Retype each of the rows below word for word, with no changes to any line.

-------

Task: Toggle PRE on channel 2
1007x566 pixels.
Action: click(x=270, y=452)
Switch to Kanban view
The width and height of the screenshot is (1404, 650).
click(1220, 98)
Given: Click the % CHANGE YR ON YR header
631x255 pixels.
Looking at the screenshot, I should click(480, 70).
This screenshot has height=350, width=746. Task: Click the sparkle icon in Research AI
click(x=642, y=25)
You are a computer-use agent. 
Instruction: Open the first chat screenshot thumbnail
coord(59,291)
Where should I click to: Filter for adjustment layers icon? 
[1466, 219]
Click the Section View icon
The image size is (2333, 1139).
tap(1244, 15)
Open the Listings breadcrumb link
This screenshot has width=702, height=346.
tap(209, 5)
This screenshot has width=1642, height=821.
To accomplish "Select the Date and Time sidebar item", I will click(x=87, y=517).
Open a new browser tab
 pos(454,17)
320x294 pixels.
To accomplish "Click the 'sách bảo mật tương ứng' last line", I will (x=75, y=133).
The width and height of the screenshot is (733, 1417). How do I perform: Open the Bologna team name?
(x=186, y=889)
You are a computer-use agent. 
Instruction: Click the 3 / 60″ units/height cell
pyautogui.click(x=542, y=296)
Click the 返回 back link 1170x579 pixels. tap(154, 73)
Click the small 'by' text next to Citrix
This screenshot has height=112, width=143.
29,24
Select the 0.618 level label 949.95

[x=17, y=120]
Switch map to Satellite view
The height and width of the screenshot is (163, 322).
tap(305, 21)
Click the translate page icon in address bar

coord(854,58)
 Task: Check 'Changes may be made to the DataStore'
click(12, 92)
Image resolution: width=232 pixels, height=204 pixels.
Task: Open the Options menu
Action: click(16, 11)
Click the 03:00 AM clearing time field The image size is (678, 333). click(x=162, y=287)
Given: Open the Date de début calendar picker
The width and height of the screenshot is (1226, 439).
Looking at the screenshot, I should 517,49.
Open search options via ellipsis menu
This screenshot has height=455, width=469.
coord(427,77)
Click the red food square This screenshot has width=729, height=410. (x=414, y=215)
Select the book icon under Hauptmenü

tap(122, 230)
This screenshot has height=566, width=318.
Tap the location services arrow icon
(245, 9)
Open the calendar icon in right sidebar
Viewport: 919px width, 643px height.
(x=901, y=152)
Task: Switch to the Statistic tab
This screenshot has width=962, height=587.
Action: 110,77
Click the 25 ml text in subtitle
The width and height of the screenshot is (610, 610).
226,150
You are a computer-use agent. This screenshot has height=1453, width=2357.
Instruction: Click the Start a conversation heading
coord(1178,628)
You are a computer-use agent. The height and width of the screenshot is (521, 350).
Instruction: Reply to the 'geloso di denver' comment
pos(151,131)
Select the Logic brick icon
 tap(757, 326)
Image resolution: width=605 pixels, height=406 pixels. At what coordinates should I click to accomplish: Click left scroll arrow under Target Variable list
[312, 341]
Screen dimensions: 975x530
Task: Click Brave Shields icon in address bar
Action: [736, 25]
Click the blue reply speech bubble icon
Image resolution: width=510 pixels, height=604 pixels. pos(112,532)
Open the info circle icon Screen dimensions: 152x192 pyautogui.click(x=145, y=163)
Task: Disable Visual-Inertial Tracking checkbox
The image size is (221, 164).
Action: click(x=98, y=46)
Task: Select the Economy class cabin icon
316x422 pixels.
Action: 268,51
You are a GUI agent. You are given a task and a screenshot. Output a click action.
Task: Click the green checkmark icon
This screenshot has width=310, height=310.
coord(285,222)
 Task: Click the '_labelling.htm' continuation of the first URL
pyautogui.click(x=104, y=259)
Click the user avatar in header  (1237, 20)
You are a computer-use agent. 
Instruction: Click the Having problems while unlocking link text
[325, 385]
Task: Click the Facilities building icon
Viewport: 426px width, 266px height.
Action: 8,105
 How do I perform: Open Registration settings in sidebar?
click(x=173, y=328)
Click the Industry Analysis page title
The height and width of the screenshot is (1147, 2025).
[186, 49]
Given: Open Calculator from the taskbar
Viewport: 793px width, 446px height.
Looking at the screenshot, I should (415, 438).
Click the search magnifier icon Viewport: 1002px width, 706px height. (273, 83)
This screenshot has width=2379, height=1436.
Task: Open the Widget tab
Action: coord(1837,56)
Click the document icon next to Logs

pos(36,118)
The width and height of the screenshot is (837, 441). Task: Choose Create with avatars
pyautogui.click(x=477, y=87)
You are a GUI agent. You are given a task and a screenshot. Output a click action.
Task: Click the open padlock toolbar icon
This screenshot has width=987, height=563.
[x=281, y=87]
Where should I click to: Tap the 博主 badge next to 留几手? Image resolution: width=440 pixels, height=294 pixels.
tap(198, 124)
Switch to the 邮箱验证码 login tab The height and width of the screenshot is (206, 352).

-------

**Exercise result:**
Task: Toggle PRE on channel 2
1007x566 pixels.
Action: click(x=270, y=452)
Switch to Kanban view
The width and height of the screenshot is (1404, 650).
click(1220, 98)
Given: Click the % CHANGE YR ON YR header
631x255 pixels.
Looking at the screenshot, I should click(480, 70).
This screenshot has height=350, width=746. Task: Click the sparkle icon in Research AI
click(x=642, y=25)
You are a computer-use agent. 
Instruction: Open the first chat screenshot thumbnail
coord(59,291)
Where should I click to: Filter for adjustment layers icon? 
[1466, 219]
Click the Section View icon
The image size is (2333, 1139).
tap(1244, 15)
Open the Listings breadcrumb link
This screenshot has width=702, height=346.
tap(209, 5)
This screenshot has width=1642, height=821.
To accomplish "Select the Date and Time sidebar item", I will click(x=87, y=517).
Open a new browser tab
 pos(454,17)
320x294 pixels.
To accomplish "Click the 'sách bảo mật tương ứng' last line", I will (x=75, y=133).
The width and height of the screenshot is (733, 1417). How do I perform: Open the Bologna team name?
(x=186, y=889)
You are a computer-use agent. 
Instruction: Click the 3 / 60″ units/height cell
pyautogui.click(x=542, y=296)
Click the 返回 back link 1170x579 pixels. tap(154, 73)
Click the small 'by' text next to Citrix
This screenshot has height=112, width=143.
29,24
Select the 0.618 level label 949.95

[x=17, y=120]
Switch map to Satellite view
The height and width of the screenshot is (163, 322).
tap(305, 21)
Click the translate page icon in address bar

coord(854,58)
 Task: Check 'Changes may be made to the DataStore'
click(12, 92)
Image resolution: width=232 pixels, height=204 pixels.
Task: Open the Options menu
Action: click(16, 11)
Click the 03:00 AM clearing time field The image size is (678, 333). click(x=162, y=287)
Given: Open the Date de début calendar picker
The width and height of the screenshot is (1226, 439).
Looking at the screenshot, I should 517,49.
Open search options via ellipsis menu
This screenshot has height=455, width=469.
coord(427,77)
Click the red food square This screenshot has width=729, height=410. (x=414, y=215)
Select the book icon under Hauptmenü

tap(122, 230)
This screenshot has height=566, width=318.
Tap the location services arrow icon
(245, 9)
Open the calendar icon in right sidebar
Viewport: 919px width, 643px height.
(x=901, y=152)
Task: Switch to the Statistic tab
This screenshot has width=962, height=587.
Action: 110,77
Click the 25 ml text in subtitle
The width and height of the screenshot is (610, 610).
226,150
You are a computer-use agent. This screenshot has height=1453, width=2357.
Instruction: Click the Start a conversation heading
coord(1178,628)
You are a computer-use agent. The height and width of the screenshot is (521, 350).
Instruction: Reply to the 'geloso di denver' comment
pos(151,131)
Select the Logic brick icon
 tap(757, 326)
Image resolution: width=605 pixels, height=406 pixels. At what coordinates should I click to accomplish: Click left scroll arrow under Target Variable list
[312, 341]
Screen dimensions: 975x530
Task: Click Brave Shields icon in address bar
Action: [736, 25]
Click the blue reply speech bubble icon
Image resolution: width=510 pixels, height=604 pixels. pos(112,532)
Open the info circle icon Screen dimensions: 152x192 pyautogui.click(x=145, y=163)
Task: Disable Visual-Inertial Tracking checkbox
The image size is (221, 164).
Action: click(x=98, y=46)
Task: Select the Economy class cabin icon
316x422 pixels.
Action: 268,51
You are a GUI agent. You are given a task and a screenshot. Output a click action.
Task: Click the green checkmark icon
This screenshot has width=310, height=310.
coord(285,222)
 Task: Click the '_labelling.htm' continuation of the first URL
pyautogui.click(x=104, y=259)
Click the user avatar in header  (1237, 20)
You are a computer-use agent. 
Instruction: Click the Having problems while unlocking link text
[325, 385]
Task: Click the Facilities building icon
Viewport: 426px width, 266px height.
Action: 8,105
 How do I perform: Open Registration settings in sidebar?
click(x=173, y=328)
Click the Industry Analysis page title
The height and width of the screenshot is (1147, 2025).
[186, 49]
Given: Open Calculator from the taskbar
Viewport: 793px width, 446px height.
Looking at the screenshot, I should (415, 438).
Click the search magnifier icon Viewport: 1002px width, 706px height. (273, 83)
This screenshot has width=2379, height=1436.
Task: Open the Widget tab
Action: coord(1837,56)
Click the document icon next to Logs

pos(36,118)
The width and height of the screenshot is (837, 441). Task: Choose Create with avatars
pyautogui.click(x=477, y=87)
You are a GUI agent. You are given a task and a screenshot. Output a click action.
Task: Click the open padlock toolbar icon
This screenshot has width=987, height=563.
[x=281, y=87]
Where should I click to: Tap the 博主 badge next to 留几手? Image resolution: width=440 pixels, height=294 pixels.
tap(198, 124)
Switch to the 邮箱验证码 login tab The height and width of the screenshot is (206, 352).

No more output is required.